See [Masquerade](/manage/networks/masquerade) for persistent return-route configuration on the destination host.

> **Note:** ACL Groups on **Network Routes** (this page) match against peer NetBird IPs only, which limits source-IP-preserving access control on this path. For masquerade-off deployments with policy-layer ACLs, use the newer **Networks** path — see [Masquerade](/manage/networks/masquerade).

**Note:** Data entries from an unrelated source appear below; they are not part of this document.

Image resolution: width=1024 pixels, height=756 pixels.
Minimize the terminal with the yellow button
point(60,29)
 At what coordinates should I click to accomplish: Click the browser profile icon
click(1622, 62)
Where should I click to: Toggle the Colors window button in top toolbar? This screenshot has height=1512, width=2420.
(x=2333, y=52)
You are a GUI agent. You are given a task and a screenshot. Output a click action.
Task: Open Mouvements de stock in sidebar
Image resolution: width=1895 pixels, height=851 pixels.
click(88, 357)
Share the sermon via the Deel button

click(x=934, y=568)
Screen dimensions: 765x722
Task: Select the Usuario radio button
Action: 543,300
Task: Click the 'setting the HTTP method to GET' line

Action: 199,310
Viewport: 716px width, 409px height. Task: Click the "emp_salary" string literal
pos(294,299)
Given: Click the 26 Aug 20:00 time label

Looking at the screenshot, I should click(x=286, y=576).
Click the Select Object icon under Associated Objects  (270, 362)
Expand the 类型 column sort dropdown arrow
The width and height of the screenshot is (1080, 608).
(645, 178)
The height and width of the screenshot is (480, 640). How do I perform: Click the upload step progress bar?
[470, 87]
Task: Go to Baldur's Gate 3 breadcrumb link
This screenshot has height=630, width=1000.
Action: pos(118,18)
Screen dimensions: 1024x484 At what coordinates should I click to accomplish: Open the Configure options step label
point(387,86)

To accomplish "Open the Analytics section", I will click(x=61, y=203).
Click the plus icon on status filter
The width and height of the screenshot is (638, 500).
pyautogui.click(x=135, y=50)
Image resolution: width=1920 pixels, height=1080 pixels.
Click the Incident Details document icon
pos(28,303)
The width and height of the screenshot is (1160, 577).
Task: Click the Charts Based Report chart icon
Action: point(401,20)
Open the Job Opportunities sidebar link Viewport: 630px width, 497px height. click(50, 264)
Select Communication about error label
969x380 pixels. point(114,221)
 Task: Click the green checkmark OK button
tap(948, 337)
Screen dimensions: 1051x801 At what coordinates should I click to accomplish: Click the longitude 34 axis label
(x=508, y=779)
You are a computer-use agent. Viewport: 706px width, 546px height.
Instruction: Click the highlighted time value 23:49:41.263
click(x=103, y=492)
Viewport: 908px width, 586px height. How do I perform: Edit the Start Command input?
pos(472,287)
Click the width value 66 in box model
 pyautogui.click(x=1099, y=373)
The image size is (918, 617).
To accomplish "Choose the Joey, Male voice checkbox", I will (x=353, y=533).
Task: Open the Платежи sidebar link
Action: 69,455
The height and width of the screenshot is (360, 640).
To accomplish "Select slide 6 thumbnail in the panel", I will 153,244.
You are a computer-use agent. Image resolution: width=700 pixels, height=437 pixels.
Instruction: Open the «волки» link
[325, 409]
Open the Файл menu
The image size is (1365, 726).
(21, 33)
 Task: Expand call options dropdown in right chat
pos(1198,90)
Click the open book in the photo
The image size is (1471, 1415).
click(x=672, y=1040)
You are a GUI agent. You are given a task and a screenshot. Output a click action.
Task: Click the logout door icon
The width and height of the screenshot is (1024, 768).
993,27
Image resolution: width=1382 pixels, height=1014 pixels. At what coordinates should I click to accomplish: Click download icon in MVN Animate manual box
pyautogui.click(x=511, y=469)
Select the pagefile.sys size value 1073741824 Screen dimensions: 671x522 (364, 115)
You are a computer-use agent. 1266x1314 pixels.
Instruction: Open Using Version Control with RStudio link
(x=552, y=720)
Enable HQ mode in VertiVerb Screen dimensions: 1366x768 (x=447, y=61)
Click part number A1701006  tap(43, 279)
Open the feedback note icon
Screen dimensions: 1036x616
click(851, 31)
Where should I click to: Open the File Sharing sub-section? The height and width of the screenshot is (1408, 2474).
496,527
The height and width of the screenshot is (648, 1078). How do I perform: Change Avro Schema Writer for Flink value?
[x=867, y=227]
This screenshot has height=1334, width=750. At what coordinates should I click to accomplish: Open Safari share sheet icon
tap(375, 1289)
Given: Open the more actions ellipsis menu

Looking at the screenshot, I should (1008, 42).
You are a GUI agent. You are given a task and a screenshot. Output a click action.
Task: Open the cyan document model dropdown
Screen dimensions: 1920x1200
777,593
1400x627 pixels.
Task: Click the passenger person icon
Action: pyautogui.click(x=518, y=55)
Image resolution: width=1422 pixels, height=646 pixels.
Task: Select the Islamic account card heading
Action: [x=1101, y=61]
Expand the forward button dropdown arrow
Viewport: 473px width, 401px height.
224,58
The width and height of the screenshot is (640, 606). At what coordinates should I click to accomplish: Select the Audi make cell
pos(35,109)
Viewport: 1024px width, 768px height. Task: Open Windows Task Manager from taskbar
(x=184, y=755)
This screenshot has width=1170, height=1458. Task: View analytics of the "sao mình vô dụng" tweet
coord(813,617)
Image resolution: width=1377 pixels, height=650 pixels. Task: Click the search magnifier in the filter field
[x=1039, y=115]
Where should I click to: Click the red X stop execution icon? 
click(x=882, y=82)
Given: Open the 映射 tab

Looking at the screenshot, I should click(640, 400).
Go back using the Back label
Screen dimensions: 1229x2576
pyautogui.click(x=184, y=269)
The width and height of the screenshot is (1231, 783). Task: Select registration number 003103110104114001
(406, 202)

### Choosing the right approach

| Requirement | Approach |
|---|---|
| Simple remote access | [Networks](/manage/networks) with masquerade |
| Site-to-Site with access control | Network Routes with masquerade + ACL Groups |
| Audit trail needs source IPs | Network Routes without masquerade + OS firewall on the remote network |
| Compliance requirements | Depends on the specific framework |

## Networks vs Network Routes

| Aspect | Networks | Network Routes |
|--------|----------|----------------|
| Supported scenarios | VPN-to-Site only | All (VPN-to-Site, Site-to-VPN, Site-to-Site) |
| Access control | Per-resource policies | Per-route with ACL Groups |
| Masquerade | Always enabled | Configurable |
| Setup complexity | Simpler | More manual configuration |
| Routing peer redundancy | Built-in | Manual configuration |
| Policy requirement | Resource policies only | Routing peer + ACL Group policies |

## Troubleshooting

### Route not active

**Symptoms:** Peers do not see the route; `netbird routes list` shows nothing.

**Causes:**
1. No access policy grants access to the routing peer
2. Routing peer is offline
3. ACL Group has no policies granting access

**Solution:**
- Ensure at least one policy connects to the routing peer's group
- Verify routing peer status in the dashboard
- Check that ACL Group policies exist

### Traffic times out

**Symptoms:** Ping or connections hang with no response.

**Causes:**
1. Routing peer cannot reach the destination network
2. Masquerade is disabled and no return route exists
3. Firewall is blocking traffic

**Solution:**
- Test from the routing peer: `ping <destination>` directly
- If masquerade is off, verify return routes are configured on the remote network
- Check the OS firewall on the routing peer: `iptables -L -n` or equivalent

### Connection works one way

**Symptoms:** Can reach the remote site but responses do not return.

**Causes:**
1. Missing reverse route (Site-to-Site)
2. Asymmetric policies
3. Stateful firewall issues

**Solution:**
- Ensure routes exist in both directions
- Verify policies allow return traffic
- Check firewall state tracking

### Wrong traffic routed

**Symptoms:** Unexpected traffic going through NetBird.

**Causes:**
1. Overlapping routes
2. Route priority issues
3. Incorrect subnet configuration

**Solution:**
- Review all Network Routes for overlaps — see [Overlapping Routes](/manage/network-routes/overlapping-routes)
- Use more specific routes where needed
- Verify subnet CIDR notation is correct

### Debug commands

**On the routing peer:**

```bash
# NetBird status
netbird status

# Active routes
netbird routes list

# System routes
ip route show

# Monitor traffic (Linux)
sudo tcpdump -i any -n host <destination>

# Confirm IP forwarding is enabled
cat /proc/sys/net/ipv4/ip_forward
```

**On a client peer:**

```bash
# Which networks/routes are selected
netbird networks ls

# Trace the path
traceroute <destination>
```

## Performance

- Place routing peers on machines with good network connectivity to the resources they serve and to the internet
- Avoid routing through bandwidth-constrained links
- For high-throughput scenarios, consider dedicated hardware
- Track CPU, memory, network throughput, and connection count on routing peers
- Use [activity logging](/manage/activity) to monitor access patterns and troubleshoot issues

For high availability (multiple routing peers per route), see [High Availability](/manage/network-routes#high-availability) on the concept page.